INPUT RECORDS:
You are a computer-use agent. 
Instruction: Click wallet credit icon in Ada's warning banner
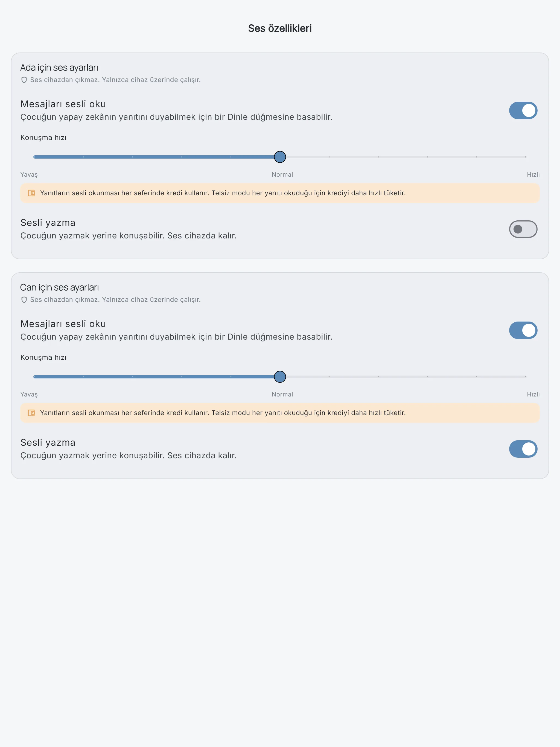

---

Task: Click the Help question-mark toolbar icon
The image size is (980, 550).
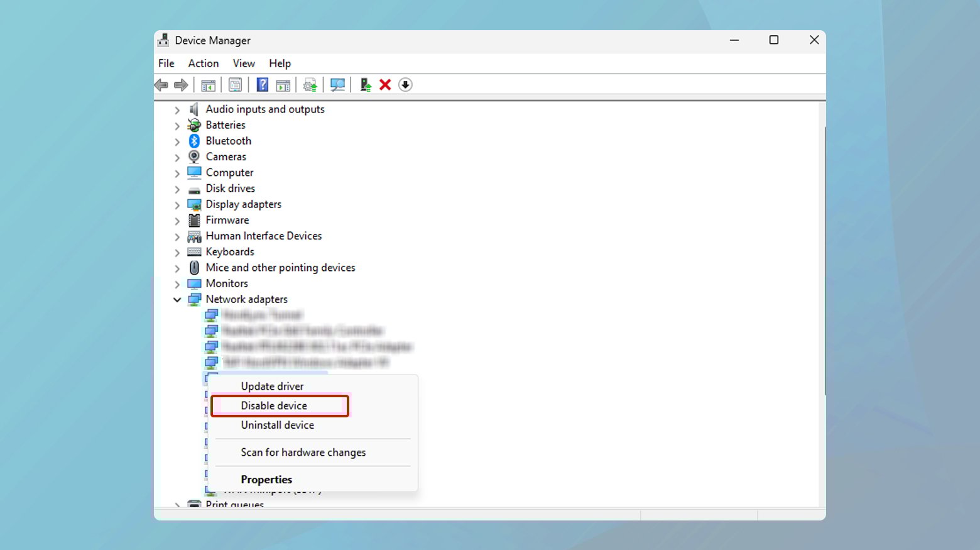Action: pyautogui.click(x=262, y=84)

WORK REQUEST:
Using the material above, copy every line in which the string "icon" occurs.

YOUR SOLUTION:
Instruction: Click wallet credit icon in Ada's warning banner
Task: Click the Help question-mark toolbar icon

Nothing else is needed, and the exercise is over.